Parakeet.cpp – Parakeet ASR inference in pure C++ with Metal GPU acceleration

C++ speed on Mac mics: fans cheer, rivals boast, and a Qwen vs Parakeet showdown erupts

TLDR: Parakeet.cpp brings blazing local speech-to-text in pure C++ with Apple GPU acceleration, touting fast results and a full feature lineup. Comments erupted into a Parakeet vs Qwen rivalry, GUI wishlists, and “how does it compare?” debates, making speed claims clash with real-world, plug-and-play expectations.

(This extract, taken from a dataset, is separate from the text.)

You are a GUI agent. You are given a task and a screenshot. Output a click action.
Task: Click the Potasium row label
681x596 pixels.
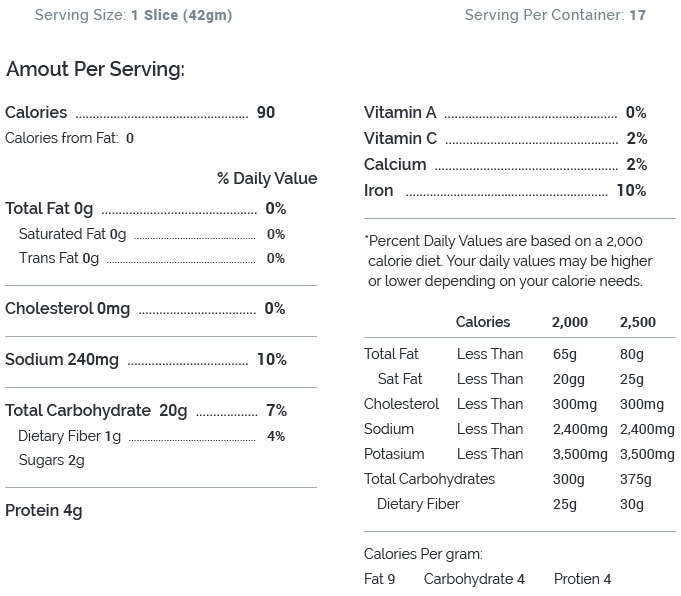(x=394, y=454)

Parakeet.cpp just swooped in with a bold flex: lightning‑fast, no‑Python speech‑to‑text that runs locally and loves Apple’s GPU. The dev claims the tiny C++ engine hits a wild “~27ms” encoder pass for 10 seconds of audio and supports everything from offline captioning to live transcription and even who‑spoke‑when detection. In the comments, creator noahkay13 drops a victory lap — “runs 7 model families” — and the local‑first crowd goes feral for the “just C++” purity. Bye bloated runtimes, hello Metal magic.

But the thread quickly morphs into feature‑creep meets turf war. One camp wants polish: ghostpepper parachutes in with a shiny GUI plug for Scriberr, basically saying, “cool engine, where’s my big green button?” Another camp wants receipts: nullandvoid, impressed with other Parakeet setups on Windows and Mac, asks the eternal question — “Hoe does this compare?” — and the typo becomes an instant meme about lawn‑care benchmarks.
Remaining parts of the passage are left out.